(Textauszug):
Die industrielle Revolution hat keinen Stein auf dem anderen gelassen. Sie
hat alle "altehrwürdigen Vorstellungen und Anschauungen" aufgelöst, alles
"Ständische und Stehende verdampft, alles Heilige" entweiht, konstatieren
Marx
und Engels im "Kommunistischen Manifest". Die Protagonisten dieser Umwälzung
sind die Bürger, die Kaufleute und Industriekapitäne. Die Figur des Bourgeois
hat nicht nur
Max Weber, Werner Sombart und Joseph Schumpeter fasziniert, sie
spielt auch eine Hauptrolle in den großen Werken der Weltliteratur: bei Defoe
und Goethe,
Balzac und
Dickens, bei
Thomas Mann und Henrik Ibsen.

(Aufgabe 1): Schreib aus der folgenden Liste alles von der Zeile mit „วารสารคณะ (JSAT) (414, 24)“ bis hinunter zur Zeile mit „ข่าวบุคลากร (836, 885)“ genau so ab, beide Zeilen eingeschlossen.

(Eingabeliste):
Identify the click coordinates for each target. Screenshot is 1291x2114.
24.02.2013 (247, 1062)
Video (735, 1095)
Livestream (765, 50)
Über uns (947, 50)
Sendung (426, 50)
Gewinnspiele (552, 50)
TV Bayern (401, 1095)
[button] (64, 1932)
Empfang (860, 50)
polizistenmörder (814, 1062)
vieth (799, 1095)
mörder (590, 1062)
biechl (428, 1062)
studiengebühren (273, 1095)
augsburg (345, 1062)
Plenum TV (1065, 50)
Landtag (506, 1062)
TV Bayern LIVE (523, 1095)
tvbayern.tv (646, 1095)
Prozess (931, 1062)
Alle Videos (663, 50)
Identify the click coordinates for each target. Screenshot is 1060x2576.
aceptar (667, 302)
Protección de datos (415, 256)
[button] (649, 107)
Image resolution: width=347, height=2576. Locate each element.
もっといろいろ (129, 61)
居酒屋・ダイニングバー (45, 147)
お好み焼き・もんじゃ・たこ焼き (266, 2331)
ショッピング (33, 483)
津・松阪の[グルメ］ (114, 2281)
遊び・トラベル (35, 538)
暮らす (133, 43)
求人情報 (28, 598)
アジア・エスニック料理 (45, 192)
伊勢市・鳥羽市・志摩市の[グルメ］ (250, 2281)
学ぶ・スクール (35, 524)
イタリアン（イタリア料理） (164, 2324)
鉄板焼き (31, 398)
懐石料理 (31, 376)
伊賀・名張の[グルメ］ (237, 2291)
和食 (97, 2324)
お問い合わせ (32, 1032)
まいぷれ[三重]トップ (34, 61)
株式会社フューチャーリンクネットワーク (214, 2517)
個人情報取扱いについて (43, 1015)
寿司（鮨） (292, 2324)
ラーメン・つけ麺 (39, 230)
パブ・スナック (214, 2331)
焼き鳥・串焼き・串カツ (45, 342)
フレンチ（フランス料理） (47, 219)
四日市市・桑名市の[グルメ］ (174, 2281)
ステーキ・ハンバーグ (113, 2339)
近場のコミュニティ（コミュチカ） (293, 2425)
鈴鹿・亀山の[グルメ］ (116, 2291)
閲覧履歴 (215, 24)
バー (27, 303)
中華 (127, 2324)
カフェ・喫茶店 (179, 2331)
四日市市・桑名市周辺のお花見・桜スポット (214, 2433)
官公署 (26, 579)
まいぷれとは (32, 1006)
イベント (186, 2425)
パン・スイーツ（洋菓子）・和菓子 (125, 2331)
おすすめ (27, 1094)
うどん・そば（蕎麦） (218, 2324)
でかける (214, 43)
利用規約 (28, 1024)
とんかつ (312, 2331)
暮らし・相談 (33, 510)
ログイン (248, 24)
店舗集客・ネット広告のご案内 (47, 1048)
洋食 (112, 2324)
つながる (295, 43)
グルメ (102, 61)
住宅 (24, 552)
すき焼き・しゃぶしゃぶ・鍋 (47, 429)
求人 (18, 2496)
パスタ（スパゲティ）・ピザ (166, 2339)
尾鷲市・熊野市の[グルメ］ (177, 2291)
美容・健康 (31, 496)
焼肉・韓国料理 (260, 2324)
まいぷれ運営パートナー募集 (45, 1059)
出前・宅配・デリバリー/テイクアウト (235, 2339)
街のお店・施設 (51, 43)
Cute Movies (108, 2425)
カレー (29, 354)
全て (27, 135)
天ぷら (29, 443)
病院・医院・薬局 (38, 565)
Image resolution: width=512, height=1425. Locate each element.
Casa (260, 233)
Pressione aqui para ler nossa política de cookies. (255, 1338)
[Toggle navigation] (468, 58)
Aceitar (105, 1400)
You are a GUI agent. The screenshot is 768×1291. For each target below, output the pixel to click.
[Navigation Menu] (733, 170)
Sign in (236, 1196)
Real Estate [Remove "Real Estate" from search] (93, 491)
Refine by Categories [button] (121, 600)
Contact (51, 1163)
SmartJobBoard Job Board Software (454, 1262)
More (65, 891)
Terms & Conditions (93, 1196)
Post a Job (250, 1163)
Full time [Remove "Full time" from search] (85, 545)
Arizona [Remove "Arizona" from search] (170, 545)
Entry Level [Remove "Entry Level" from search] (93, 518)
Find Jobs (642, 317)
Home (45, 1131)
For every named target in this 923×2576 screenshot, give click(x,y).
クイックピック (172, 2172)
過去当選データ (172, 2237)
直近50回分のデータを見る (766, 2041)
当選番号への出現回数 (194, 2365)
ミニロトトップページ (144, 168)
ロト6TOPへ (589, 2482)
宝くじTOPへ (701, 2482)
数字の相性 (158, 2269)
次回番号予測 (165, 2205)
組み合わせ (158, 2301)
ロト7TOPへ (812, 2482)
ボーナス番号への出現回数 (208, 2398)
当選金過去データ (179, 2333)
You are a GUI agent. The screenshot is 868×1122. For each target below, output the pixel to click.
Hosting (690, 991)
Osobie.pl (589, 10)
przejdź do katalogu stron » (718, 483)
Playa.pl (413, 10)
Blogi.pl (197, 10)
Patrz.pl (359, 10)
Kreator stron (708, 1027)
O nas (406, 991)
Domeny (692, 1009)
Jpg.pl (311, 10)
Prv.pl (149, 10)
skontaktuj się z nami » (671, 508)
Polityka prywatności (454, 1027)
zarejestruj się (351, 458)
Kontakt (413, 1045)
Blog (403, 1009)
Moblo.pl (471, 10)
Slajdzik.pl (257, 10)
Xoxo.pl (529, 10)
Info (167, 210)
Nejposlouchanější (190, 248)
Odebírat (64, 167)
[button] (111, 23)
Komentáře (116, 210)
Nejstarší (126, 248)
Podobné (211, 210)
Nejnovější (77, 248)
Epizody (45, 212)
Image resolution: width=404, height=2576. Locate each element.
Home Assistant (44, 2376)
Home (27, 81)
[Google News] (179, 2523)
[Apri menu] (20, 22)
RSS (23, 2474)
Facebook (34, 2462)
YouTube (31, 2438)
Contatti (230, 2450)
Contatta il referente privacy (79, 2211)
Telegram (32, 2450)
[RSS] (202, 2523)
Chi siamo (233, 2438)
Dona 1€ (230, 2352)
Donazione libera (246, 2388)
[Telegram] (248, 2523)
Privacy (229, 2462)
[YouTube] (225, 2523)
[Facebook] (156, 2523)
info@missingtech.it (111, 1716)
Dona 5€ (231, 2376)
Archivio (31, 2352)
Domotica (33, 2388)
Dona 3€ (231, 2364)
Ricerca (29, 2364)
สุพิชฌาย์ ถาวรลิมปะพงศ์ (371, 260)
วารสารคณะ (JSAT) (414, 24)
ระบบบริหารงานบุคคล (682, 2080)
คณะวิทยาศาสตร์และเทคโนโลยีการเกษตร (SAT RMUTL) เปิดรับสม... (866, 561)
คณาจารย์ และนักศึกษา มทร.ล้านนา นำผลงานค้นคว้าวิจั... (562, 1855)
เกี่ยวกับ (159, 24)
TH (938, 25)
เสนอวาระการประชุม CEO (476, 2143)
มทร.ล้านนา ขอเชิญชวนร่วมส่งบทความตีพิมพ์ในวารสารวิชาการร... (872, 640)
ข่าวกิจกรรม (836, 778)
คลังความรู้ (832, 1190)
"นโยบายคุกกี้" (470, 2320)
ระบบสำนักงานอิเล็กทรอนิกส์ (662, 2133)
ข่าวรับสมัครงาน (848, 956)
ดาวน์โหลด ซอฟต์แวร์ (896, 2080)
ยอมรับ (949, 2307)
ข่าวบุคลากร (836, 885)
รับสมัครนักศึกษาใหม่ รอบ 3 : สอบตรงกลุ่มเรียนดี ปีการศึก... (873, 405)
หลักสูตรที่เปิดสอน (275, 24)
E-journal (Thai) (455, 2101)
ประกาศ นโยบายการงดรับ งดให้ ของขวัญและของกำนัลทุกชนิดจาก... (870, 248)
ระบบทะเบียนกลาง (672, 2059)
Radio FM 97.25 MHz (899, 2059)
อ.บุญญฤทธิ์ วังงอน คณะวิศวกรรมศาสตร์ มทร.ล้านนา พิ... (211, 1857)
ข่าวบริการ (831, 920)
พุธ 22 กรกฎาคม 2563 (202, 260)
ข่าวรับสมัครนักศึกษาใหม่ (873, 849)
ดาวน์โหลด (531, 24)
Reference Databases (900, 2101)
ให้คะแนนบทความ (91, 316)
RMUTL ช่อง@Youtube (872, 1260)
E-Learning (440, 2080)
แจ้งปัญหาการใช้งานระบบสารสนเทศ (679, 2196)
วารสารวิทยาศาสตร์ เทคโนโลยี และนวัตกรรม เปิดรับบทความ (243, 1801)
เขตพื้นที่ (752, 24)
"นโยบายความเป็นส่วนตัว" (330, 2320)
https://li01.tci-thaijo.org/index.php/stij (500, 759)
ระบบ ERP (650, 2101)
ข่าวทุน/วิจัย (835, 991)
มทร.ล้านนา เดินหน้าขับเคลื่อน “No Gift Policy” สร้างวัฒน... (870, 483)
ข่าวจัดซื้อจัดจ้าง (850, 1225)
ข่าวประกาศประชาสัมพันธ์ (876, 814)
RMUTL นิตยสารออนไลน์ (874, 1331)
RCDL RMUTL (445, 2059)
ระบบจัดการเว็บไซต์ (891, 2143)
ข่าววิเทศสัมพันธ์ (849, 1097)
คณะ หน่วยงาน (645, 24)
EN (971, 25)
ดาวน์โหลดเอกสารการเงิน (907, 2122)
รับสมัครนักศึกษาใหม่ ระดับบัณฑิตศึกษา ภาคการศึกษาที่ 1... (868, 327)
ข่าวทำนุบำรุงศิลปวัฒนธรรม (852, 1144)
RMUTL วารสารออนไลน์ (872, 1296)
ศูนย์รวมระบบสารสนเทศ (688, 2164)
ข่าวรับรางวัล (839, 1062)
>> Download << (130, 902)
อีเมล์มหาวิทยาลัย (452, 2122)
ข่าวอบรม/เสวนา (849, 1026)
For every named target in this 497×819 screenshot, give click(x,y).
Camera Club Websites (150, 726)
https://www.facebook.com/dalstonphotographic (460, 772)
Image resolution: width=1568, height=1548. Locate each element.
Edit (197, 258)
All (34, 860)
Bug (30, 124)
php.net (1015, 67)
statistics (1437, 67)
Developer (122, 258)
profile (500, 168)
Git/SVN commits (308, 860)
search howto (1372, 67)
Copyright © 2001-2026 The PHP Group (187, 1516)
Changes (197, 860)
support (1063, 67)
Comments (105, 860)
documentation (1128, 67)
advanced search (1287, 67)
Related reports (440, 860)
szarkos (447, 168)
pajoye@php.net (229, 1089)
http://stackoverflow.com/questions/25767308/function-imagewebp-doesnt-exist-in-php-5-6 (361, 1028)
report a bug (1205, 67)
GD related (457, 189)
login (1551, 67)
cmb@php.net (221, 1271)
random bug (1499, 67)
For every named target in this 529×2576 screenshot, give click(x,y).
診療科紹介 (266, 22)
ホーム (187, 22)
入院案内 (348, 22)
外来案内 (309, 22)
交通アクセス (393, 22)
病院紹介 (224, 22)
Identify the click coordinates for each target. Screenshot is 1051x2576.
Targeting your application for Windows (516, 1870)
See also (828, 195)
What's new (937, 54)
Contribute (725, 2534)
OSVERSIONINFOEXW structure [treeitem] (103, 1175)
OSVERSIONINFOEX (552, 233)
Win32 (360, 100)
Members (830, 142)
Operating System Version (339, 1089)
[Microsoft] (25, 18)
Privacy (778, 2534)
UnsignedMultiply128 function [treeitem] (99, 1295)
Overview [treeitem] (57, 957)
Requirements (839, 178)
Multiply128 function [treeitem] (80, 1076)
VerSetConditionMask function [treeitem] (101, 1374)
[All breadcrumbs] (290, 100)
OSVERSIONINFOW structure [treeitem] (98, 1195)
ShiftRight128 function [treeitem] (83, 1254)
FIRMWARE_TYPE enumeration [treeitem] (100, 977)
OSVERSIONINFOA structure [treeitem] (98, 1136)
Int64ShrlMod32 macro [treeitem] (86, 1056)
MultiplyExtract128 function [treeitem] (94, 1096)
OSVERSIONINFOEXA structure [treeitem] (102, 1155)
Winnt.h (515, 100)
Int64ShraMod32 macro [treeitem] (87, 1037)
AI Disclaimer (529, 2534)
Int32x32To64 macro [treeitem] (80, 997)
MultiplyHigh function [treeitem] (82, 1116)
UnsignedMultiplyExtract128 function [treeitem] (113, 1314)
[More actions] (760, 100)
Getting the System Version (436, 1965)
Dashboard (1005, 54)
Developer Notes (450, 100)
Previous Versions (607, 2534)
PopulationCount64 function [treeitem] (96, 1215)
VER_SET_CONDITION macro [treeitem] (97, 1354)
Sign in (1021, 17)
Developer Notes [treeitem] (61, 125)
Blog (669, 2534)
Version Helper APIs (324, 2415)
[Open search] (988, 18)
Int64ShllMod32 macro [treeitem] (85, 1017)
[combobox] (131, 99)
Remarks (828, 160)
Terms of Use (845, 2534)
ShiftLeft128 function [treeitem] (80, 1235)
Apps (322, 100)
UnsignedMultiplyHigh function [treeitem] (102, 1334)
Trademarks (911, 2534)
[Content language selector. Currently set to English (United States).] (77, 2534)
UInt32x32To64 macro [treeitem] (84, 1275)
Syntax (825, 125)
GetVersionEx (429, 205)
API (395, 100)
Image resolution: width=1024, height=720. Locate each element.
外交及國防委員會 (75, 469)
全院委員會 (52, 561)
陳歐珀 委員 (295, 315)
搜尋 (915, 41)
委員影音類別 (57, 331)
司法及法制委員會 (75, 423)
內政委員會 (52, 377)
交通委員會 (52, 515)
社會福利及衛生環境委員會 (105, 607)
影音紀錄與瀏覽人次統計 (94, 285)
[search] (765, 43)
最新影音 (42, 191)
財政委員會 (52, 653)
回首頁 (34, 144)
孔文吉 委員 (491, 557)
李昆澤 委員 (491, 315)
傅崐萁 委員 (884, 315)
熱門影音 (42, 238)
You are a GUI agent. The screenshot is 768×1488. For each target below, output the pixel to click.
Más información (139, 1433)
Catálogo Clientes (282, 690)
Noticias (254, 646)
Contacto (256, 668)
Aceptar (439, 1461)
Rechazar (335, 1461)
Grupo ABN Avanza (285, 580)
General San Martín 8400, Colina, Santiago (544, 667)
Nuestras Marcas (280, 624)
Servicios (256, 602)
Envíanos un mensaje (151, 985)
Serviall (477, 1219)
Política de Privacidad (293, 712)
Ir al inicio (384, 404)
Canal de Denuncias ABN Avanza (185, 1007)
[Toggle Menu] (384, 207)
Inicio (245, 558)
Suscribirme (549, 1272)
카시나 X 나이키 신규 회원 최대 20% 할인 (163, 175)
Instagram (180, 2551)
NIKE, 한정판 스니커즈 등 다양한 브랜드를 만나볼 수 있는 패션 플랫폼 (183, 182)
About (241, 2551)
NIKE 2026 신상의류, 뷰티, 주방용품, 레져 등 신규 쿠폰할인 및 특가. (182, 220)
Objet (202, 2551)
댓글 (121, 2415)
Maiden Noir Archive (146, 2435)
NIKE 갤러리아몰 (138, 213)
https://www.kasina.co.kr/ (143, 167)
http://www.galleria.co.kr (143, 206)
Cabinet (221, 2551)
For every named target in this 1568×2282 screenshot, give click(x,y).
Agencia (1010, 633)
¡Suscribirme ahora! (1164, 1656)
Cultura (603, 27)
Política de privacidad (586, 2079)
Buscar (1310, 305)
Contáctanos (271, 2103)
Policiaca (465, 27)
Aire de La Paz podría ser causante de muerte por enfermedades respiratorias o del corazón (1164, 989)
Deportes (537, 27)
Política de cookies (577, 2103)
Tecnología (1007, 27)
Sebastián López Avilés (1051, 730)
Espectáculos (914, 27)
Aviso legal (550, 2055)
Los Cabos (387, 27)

(Aufgabe 2): Wer sind laut dem Text über die industrielle Revolution die Hauptfiguren dieser Umwälzung?

(Antwort 1):
วารสารคณะ (JSAT) (414, 24)
ระบบบริหารงานบุคคล (682, 2080)
คณะวิทยาศาสตร์และเทคโนโลยีการเกษตร (SAT RMUTL) เปิดรับสม... (866, 561)
คณาจารย์ และนักศึกษา มทร.ล้านนา นำผลงานค้นคว้าวิจั... (562, 1855)
เกี่ยวกับ (159, 24)
TH (938, 25)
เสนอวาระการประชุม CEO (476, 2143)
มทร.ล้านนา ขอเชิญชวนร่วมส่งบทความตีพิมพ์ในวารสารวิชาการร... (872, 640)
ข่าวกิจกรรม (836, 778)
คลังความรู้ (832, 1190)
"นโยบายคุกกี้" (470, 2320)
ระบบสำนักงานอิเล็กทรอนิกส์ (662, 2133)
ข่าวรับสมัครงาน (848, 956)
ดาวน์โหลด ซอฟต์แวร์ (896, 2080)
ยอมรับ (949, 2307)
ข่าวบุคลากร (836, 885)

(Antwort 2): Die Bürger, die Kaufleute und Industriekapitäne.